■ Exercise description: Using the listing below, please gather every line containing the word "first".

■ Data under study:

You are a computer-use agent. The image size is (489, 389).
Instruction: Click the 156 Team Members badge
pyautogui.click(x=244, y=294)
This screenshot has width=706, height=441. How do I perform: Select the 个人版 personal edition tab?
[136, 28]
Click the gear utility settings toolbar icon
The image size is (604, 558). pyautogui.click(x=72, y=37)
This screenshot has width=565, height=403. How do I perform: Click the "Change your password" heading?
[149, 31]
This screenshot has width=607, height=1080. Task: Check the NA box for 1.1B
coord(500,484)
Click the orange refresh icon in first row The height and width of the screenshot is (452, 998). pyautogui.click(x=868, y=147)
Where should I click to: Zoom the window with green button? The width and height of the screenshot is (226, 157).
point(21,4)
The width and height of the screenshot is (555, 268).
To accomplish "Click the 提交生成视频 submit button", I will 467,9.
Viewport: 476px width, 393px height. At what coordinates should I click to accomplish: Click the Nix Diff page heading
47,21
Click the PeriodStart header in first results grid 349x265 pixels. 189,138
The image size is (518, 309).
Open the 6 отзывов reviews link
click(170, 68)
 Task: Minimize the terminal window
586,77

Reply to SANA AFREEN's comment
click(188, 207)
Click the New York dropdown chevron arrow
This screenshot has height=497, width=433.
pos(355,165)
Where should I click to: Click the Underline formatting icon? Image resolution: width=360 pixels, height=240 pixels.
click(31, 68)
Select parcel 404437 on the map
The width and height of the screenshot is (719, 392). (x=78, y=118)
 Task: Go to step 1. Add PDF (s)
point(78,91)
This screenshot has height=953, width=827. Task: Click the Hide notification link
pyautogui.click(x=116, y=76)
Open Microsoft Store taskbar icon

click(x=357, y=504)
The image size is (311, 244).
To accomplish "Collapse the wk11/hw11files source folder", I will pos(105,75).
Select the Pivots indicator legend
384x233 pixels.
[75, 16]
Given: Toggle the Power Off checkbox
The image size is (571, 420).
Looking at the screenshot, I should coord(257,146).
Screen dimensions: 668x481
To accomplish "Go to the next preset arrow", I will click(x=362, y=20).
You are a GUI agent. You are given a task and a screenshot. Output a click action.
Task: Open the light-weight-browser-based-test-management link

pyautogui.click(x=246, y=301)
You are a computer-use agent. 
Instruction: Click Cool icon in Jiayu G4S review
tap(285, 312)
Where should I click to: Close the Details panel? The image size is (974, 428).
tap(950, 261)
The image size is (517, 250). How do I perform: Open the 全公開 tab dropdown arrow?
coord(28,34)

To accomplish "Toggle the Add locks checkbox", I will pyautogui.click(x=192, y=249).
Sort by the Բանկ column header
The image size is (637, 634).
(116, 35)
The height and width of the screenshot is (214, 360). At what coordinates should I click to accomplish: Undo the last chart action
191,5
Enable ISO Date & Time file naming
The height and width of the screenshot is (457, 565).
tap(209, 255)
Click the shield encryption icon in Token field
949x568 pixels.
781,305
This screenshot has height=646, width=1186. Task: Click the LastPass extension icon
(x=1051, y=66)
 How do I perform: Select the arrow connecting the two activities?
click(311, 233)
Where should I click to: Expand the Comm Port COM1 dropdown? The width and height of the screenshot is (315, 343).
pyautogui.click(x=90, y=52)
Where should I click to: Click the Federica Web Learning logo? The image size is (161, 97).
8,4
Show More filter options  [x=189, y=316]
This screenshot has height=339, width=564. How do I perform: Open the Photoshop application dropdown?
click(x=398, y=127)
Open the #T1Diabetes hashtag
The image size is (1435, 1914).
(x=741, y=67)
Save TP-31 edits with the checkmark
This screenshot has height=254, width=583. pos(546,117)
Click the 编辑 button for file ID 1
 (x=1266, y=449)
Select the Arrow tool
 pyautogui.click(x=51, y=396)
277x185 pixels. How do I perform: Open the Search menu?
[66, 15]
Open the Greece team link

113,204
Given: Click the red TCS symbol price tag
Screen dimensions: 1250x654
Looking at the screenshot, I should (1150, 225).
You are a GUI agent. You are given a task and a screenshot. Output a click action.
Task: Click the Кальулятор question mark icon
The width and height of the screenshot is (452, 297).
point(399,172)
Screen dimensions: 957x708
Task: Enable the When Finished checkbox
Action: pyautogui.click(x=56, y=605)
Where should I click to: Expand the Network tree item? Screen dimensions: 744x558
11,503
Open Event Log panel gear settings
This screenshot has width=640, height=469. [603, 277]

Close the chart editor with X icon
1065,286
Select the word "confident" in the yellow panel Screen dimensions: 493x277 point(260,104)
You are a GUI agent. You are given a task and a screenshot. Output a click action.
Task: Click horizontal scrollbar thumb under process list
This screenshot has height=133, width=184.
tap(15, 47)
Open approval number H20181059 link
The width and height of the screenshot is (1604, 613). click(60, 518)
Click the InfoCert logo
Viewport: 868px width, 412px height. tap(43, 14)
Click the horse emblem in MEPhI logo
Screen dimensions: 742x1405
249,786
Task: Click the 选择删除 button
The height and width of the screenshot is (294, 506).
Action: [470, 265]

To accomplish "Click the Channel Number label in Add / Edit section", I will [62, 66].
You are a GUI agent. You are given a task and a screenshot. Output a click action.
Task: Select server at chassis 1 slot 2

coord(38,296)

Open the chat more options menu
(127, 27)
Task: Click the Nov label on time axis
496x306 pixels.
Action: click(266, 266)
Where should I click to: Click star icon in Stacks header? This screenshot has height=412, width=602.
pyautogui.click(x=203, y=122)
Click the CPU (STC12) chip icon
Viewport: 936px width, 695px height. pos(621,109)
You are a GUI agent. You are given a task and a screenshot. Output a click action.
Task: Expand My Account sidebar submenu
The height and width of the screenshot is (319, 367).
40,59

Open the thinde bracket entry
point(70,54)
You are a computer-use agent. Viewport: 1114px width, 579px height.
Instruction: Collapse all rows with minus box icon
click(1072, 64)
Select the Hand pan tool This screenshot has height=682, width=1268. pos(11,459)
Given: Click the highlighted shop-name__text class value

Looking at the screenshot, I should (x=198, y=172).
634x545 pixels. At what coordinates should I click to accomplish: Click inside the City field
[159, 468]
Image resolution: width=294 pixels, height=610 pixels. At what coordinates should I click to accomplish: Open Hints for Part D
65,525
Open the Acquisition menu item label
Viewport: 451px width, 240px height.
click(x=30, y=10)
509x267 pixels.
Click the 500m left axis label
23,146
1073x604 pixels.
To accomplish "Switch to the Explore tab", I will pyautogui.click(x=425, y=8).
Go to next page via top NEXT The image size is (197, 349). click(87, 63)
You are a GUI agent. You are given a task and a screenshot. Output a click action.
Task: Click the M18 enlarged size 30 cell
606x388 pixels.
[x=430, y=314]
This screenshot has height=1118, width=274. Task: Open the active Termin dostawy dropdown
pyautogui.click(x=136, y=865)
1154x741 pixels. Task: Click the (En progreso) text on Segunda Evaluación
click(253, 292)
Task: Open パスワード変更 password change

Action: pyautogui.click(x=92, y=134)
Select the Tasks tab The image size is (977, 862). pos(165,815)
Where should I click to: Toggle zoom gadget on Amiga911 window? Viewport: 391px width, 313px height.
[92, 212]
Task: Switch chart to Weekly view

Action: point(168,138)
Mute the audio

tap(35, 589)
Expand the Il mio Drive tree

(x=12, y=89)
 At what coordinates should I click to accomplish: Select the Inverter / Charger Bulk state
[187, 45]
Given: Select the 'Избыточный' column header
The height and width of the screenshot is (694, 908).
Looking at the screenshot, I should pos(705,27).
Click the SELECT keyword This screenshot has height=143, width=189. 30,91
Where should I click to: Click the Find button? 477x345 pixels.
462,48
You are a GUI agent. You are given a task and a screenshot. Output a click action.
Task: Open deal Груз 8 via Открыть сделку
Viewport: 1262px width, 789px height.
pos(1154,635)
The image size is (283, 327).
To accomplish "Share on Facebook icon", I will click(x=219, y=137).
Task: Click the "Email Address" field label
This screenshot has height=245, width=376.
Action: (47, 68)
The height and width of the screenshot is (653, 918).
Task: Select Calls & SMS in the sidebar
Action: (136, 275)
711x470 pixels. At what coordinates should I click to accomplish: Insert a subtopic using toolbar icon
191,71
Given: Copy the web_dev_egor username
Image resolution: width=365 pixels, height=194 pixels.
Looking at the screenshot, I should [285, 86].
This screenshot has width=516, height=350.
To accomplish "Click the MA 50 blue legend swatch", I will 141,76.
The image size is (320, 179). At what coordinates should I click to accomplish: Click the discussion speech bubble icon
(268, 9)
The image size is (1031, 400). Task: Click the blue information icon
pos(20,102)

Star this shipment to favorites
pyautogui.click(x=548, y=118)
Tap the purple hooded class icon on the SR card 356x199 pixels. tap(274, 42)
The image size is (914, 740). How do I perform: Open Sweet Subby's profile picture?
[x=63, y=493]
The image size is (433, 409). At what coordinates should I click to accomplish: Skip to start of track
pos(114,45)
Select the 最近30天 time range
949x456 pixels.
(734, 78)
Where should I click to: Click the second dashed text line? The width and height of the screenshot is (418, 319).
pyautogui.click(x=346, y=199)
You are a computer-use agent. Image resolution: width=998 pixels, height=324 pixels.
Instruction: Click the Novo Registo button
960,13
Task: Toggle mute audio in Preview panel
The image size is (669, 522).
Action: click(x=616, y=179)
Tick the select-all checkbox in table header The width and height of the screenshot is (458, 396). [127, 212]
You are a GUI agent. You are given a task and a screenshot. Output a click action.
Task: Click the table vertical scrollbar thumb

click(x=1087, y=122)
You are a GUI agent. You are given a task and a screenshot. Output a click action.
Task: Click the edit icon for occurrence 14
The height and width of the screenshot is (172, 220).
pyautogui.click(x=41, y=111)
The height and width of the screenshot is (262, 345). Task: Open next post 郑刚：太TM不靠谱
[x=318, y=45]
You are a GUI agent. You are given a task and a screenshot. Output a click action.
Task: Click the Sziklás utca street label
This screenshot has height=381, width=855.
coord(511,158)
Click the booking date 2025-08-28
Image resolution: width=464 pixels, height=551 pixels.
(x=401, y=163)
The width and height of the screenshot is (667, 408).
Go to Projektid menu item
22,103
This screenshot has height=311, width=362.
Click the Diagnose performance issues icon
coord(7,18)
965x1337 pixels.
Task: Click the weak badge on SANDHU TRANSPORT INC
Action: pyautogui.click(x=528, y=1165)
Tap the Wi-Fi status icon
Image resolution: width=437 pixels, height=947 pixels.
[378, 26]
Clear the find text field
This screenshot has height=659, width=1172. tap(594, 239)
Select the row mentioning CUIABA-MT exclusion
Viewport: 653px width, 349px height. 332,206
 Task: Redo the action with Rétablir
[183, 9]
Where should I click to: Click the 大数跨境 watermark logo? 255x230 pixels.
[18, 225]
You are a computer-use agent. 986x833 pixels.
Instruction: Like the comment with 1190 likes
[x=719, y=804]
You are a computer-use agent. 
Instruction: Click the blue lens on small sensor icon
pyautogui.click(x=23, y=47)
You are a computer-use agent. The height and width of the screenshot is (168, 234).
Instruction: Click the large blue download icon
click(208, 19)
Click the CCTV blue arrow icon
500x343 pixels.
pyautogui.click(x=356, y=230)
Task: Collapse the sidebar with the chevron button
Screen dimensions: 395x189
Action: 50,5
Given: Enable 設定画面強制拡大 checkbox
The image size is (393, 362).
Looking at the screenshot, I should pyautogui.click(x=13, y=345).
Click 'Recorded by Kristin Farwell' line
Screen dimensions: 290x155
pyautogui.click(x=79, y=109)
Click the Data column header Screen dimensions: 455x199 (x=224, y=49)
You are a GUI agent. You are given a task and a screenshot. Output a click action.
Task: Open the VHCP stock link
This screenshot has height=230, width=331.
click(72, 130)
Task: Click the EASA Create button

■ Output below:
Click the orange refresh icon in first row The height and width of the screenshot is (452, 998). pyautogui.click(x=868, y=147)
Click the PeriodStart header in first results grid 349x265 pixels. 189,138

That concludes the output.